Natürlich zeigt der Bildband auch (Luft-)-Aufnahmen von Dom, Rathaus und Romanischen Kirchen - ein Muss. Aber da ist auch eine Fülle eher selten abgebildeter Profanbauten etwa im Bankenviertel, die Kaufhof-Zentrale, das Amerika-Haus, das Gerling-Quartier, die Siedlungsbauten der 70er Jahre in Chorweiler, die Altbau-Ensemble im Rathenauviertel, Messe, Häfen, Märkte, Schulen, Universität, Brauhäuser, Zoo, Parks, Brücken – die beiden Bände bieten Stoff für aufmerksame Veedelspaziergänge im Lesesessel. Die kompakten zweisprachigen Texte auch von Alexander Kierdorf, Thomas Otten und Franz-Josef Talbot richten den Blick auf Übersehenes, bieten Bau- und Architekturinformationen. Schade, dass die neuen U-Bahnstationen keinen Platz fanden.
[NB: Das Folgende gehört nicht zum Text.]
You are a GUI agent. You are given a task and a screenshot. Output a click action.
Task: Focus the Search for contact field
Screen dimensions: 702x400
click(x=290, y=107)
Zuletzt wundert sich der Leser: So viel gelungene Stadt, im Einzelnen betrachtet. Warum nur fällt das vor Ort so selten auf?
Köln. Historia Monumentalis. Von Walter Buschmann, Achim Bednorz. Hardcover 28 x 34 cm. Band 1: Linksrheinisch. 45 €, Band 2: Schäl Sick, 29,95 €. Köln 2021.